### Entries supplied
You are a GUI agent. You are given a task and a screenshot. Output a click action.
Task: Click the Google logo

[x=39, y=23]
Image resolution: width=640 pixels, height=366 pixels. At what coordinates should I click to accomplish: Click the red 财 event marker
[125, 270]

* * *

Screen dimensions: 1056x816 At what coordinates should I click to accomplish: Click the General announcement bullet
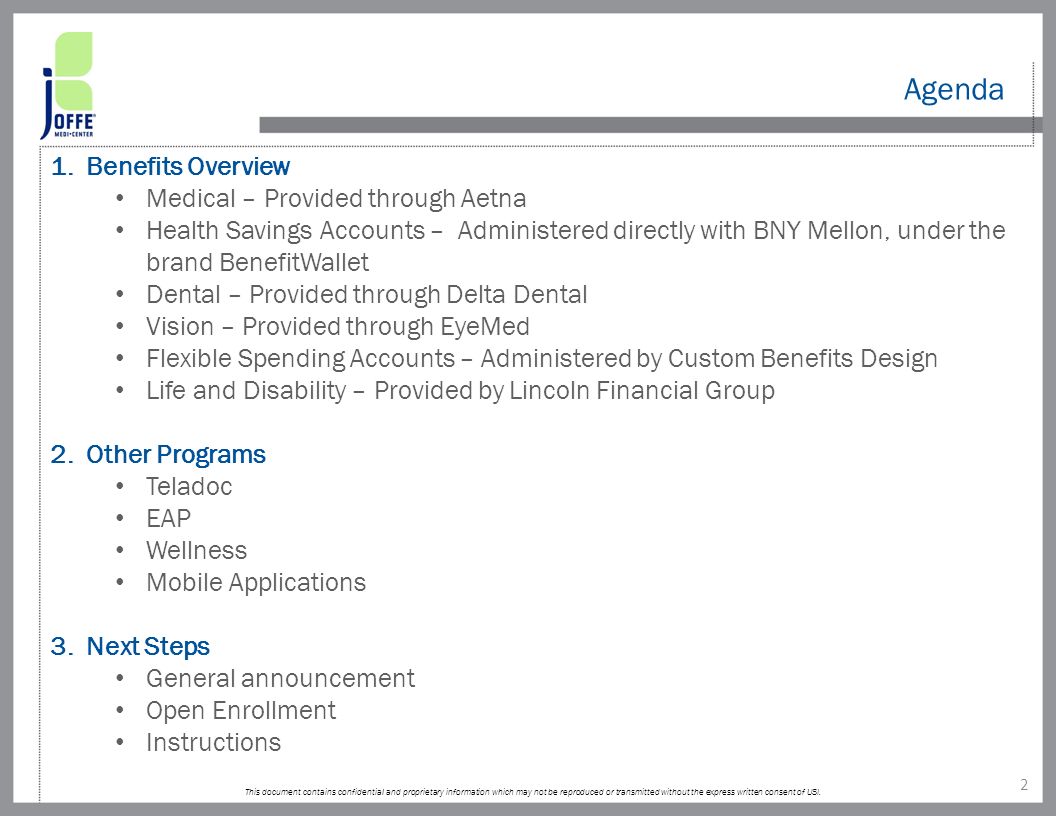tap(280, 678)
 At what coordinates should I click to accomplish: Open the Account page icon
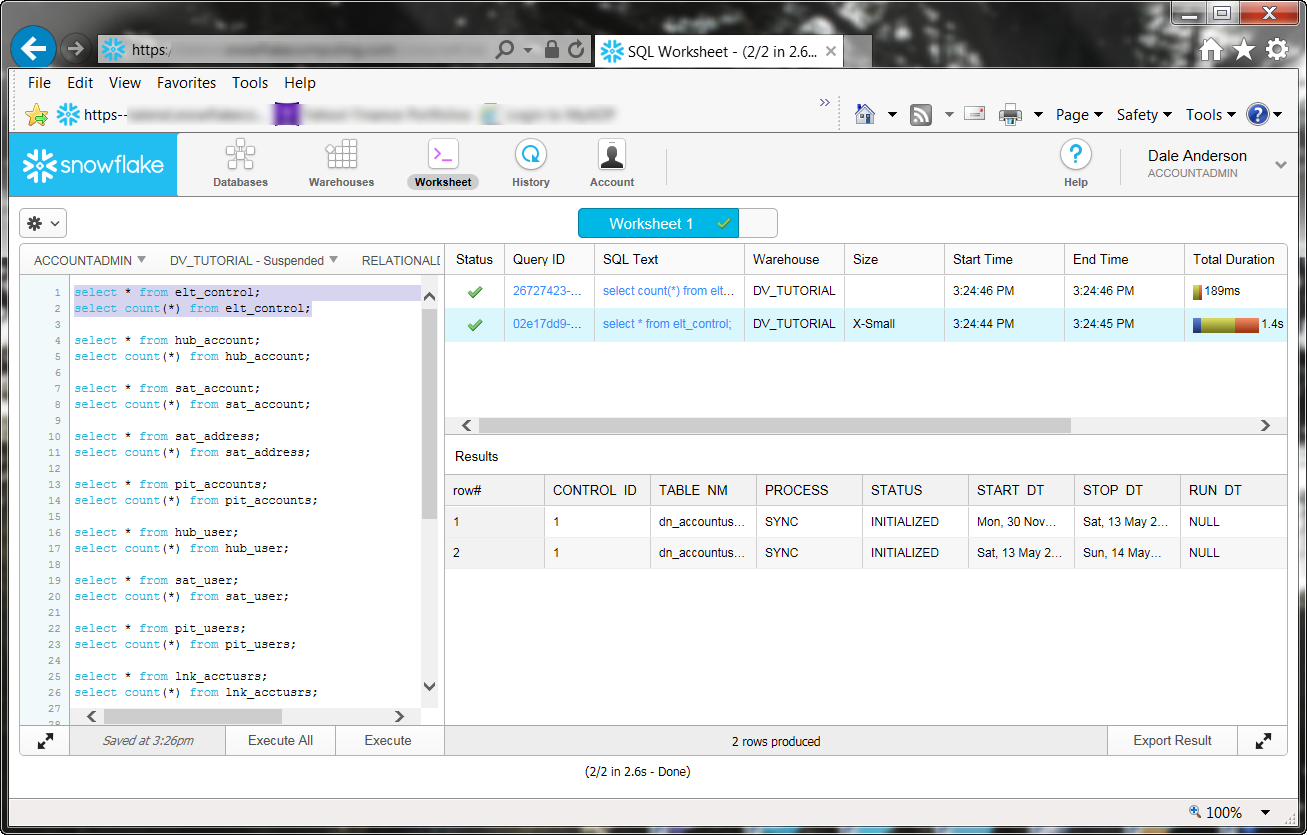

---

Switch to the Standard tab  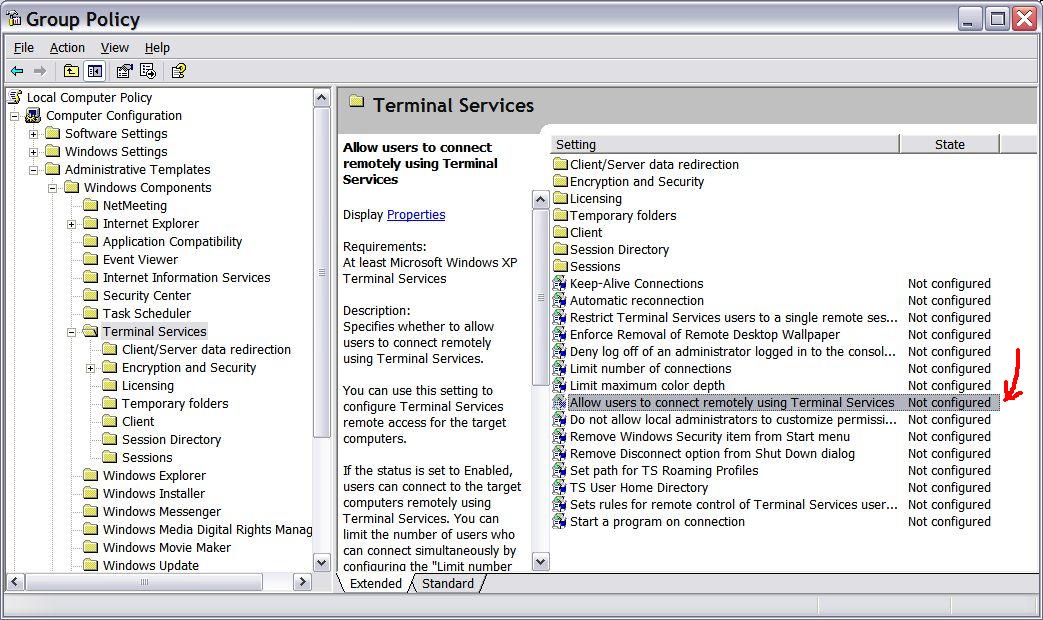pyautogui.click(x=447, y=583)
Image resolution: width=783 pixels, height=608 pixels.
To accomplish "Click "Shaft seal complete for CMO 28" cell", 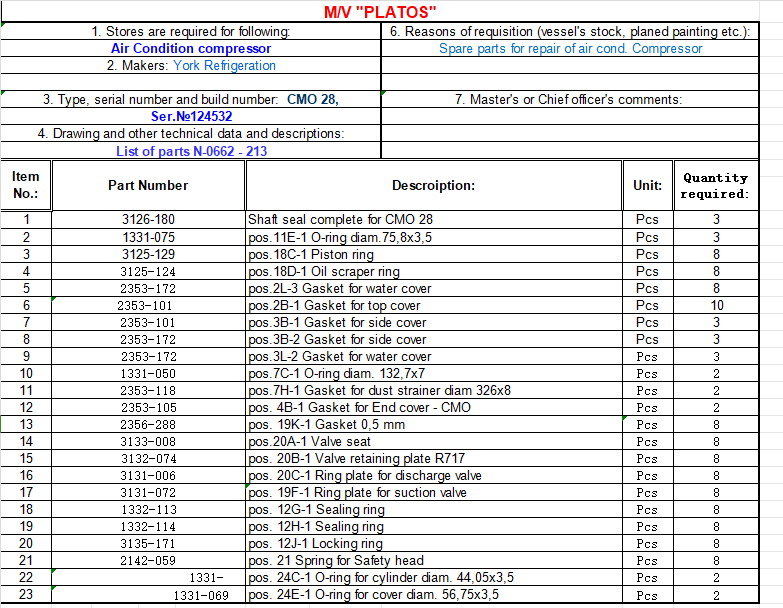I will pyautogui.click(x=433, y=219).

### The task
Set down again, exactly, every line above from the one with "Screen dimensions: 1056x816" down to the one with "At what coordinates should I click to accomplish: Open", both ends included. No pictures, and nothing else.

### Result below
Screen dimensions: 1056x816 At what coordinates should I click to accomplish: Click the General announcement bullet
tap(280, 678)
 At what coordinates should I click to accomplish: Open the Account page icon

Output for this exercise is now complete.